Cal Fire says the blaze is threatening about 150 structures and ordered mandatory evacuations of two unincorporated communities at the southern end of the lake: Quail Ridge, near the Markley Cove Resort in Napa County; and Golden Bear Estates, in Yolo County east of the lake and west of the town of Winters.
Two campgrounds in the area were also cleared out, and several hikers were helicoptered out of the Cold Canyon area near Monticello Dam, site of a UC Davis reserve and several popular trails.
An evacuation center has been set up in Winters. With many ranches in the area and livestock in peril -- see the video below -- a separate refuge was also set up north of town.

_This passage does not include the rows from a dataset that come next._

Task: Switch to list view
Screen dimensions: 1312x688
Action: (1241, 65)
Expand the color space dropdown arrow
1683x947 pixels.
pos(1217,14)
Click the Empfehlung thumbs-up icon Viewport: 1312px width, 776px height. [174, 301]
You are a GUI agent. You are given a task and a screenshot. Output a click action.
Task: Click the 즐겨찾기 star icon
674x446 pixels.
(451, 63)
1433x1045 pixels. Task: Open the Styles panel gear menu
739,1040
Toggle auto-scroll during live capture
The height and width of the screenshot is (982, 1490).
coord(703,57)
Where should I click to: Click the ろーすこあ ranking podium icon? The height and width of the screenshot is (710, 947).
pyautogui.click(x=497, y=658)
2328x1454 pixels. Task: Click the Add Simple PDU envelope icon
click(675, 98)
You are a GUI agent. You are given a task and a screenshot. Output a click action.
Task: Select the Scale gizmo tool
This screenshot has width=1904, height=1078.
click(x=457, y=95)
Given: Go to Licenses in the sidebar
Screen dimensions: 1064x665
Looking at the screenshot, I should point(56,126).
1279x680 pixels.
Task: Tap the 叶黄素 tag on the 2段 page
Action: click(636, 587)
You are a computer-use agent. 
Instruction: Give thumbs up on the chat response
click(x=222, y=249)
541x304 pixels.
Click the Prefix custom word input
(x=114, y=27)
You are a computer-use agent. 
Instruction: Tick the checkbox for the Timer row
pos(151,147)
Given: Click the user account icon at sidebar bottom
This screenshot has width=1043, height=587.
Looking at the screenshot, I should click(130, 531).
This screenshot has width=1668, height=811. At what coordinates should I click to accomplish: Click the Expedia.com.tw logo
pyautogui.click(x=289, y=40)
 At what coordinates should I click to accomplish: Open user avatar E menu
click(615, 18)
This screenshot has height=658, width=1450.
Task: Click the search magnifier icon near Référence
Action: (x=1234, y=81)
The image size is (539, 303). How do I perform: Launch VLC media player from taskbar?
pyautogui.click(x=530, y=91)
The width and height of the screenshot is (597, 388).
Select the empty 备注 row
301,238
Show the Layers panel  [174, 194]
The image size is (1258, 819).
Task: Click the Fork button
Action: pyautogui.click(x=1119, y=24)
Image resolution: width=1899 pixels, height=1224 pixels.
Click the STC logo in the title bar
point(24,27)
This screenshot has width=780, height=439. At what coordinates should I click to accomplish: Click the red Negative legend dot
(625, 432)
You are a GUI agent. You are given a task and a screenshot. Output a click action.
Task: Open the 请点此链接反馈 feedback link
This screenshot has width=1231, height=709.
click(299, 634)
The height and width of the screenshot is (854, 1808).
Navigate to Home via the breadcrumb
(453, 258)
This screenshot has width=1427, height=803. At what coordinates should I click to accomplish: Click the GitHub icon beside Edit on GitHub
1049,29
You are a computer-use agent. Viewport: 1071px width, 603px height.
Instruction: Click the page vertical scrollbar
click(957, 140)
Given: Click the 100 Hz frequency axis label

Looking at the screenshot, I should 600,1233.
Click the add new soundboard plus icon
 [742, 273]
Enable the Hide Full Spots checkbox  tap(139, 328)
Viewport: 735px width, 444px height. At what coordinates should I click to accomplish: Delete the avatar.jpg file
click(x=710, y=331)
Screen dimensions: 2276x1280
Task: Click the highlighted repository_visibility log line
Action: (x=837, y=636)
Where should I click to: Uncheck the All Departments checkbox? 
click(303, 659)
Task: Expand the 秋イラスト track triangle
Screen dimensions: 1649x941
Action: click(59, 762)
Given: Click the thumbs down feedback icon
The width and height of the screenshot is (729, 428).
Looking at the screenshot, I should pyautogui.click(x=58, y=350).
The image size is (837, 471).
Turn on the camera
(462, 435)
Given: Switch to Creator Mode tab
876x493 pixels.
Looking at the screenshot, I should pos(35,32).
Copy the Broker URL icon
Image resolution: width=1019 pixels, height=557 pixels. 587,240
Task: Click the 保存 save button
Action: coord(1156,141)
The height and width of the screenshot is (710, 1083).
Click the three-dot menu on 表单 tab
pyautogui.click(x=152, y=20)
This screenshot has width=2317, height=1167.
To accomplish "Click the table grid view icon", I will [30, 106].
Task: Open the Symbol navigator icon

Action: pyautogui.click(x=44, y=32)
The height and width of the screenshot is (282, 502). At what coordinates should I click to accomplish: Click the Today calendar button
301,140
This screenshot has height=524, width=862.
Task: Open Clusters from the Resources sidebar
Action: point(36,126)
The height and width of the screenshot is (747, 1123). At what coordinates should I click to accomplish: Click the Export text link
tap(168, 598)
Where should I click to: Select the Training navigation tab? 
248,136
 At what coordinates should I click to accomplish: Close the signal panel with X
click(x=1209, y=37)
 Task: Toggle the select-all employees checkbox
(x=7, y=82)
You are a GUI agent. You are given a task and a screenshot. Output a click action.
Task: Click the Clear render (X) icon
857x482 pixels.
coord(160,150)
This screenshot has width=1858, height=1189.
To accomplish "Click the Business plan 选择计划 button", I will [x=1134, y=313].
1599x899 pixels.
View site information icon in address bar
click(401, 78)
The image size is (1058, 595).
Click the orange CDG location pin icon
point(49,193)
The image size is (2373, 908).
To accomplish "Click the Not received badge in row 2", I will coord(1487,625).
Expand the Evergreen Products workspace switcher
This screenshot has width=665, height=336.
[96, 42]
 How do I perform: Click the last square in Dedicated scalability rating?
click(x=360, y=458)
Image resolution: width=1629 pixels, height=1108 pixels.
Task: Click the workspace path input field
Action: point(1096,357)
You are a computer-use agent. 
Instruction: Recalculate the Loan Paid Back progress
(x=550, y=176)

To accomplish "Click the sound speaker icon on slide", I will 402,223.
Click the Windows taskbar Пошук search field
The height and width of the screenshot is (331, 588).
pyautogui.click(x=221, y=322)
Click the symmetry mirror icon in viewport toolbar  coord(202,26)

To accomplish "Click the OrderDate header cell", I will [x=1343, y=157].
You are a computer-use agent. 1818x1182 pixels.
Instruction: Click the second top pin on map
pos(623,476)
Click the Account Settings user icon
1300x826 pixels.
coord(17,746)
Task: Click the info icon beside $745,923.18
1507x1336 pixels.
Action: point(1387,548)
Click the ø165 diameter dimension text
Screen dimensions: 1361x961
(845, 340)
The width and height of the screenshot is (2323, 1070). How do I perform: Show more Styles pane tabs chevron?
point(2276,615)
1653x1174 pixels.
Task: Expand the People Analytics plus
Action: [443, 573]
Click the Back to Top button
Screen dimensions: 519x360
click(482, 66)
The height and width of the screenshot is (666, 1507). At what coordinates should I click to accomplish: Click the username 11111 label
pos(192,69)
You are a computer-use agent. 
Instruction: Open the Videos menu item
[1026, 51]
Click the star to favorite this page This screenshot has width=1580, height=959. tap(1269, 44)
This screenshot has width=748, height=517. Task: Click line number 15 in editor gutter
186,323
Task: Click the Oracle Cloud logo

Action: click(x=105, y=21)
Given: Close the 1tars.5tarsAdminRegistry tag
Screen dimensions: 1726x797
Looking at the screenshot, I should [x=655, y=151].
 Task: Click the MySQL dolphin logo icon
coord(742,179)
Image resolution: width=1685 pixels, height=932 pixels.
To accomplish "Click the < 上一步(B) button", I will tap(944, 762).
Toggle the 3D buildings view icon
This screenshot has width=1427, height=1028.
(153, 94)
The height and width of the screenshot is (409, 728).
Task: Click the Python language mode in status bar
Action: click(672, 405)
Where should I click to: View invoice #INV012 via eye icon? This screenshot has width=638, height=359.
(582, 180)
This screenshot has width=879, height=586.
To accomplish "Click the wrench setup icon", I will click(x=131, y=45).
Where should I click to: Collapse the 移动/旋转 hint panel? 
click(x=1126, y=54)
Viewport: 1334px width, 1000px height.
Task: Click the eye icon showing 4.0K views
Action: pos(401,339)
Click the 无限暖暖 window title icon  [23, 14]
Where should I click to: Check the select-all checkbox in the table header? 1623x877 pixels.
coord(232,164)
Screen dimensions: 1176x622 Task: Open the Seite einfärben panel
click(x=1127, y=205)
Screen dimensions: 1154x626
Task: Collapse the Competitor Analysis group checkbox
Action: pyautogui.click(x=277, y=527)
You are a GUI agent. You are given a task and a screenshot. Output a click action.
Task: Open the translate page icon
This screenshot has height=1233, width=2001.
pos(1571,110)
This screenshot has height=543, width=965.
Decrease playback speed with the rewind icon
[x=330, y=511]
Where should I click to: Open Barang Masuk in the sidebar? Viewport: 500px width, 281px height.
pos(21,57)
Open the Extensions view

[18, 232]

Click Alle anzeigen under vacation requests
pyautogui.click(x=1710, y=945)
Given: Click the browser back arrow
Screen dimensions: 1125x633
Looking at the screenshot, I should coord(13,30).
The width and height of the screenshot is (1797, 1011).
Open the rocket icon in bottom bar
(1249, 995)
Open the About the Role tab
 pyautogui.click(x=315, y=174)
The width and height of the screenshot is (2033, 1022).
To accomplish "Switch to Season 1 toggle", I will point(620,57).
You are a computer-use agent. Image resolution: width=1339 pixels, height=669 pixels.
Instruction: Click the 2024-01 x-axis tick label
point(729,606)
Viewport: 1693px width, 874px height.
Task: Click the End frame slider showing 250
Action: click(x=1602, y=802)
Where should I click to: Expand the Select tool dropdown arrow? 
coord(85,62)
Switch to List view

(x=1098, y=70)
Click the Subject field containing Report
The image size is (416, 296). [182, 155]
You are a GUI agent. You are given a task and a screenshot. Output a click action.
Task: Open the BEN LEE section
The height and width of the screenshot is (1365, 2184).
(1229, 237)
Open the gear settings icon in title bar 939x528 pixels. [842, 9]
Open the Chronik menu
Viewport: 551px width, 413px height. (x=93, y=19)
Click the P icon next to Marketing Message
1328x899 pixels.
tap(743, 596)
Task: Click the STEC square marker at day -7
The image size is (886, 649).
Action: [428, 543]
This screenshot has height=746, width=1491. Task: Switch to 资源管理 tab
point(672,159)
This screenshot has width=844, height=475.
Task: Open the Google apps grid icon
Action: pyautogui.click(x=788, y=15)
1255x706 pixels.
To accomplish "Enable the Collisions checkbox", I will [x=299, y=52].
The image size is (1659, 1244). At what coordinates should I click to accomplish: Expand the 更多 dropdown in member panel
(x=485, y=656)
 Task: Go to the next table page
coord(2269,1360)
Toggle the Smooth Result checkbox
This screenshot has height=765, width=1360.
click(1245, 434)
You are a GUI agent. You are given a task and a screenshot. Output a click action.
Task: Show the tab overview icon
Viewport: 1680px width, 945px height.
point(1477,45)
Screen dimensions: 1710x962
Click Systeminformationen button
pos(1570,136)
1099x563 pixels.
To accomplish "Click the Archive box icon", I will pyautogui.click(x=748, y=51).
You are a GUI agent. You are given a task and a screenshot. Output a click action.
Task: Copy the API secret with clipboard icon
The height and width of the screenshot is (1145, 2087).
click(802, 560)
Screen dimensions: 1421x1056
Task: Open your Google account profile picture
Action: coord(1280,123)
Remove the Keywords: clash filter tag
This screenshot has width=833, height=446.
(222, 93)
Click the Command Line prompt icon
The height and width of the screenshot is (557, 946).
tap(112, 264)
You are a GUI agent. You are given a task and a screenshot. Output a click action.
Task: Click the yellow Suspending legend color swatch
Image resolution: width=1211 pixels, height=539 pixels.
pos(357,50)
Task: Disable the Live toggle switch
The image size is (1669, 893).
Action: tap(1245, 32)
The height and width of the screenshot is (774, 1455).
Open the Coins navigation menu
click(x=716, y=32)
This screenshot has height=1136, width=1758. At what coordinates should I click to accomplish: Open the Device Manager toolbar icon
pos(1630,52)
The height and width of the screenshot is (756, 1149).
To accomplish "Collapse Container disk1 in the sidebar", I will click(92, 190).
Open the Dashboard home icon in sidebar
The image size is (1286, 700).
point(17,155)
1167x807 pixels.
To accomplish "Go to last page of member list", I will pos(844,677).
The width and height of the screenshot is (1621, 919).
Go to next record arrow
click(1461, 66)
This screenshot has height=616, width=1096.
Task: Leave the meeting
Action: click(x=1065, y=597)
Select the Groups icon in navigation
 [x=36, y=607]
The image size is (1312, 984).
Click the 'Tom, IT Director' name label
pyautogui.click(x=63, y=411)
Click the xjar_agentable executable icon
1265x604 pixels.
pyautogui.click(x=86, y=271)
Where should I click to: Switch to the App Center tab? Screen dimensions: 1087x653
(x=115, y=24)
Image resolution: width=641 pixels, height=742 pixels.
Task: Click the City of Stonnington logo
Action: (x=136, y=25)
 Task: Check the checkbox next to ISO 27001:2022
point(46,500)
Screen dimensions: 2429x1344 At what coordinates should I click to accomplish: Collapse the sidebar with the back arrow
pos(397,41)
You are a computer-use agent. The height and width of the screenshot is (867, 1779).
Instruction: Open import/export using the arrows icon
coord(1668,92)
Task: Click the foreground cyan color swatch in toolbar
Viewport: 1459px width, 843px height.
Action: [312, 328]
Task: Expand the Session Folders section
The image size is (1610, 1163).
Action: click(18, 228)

About 400 firefighters were trying to contend with the blaze, with more being dispatched to join the battle on Thursday. Among the aerial resources committed to the incident on Wednesday was a DC-10 jumbo jet that dropped fire retardant to try to slow the spread of the blaze.
Weather has been a major factor, with erratic winds driving the fire to the east and southeast from its suspected point of origin, a traffic accident at Highway 128 and Wragg Canyon Road. But the winds calmed Wednesday night, and more humid, cool weather is expected to help fire crews Thursday.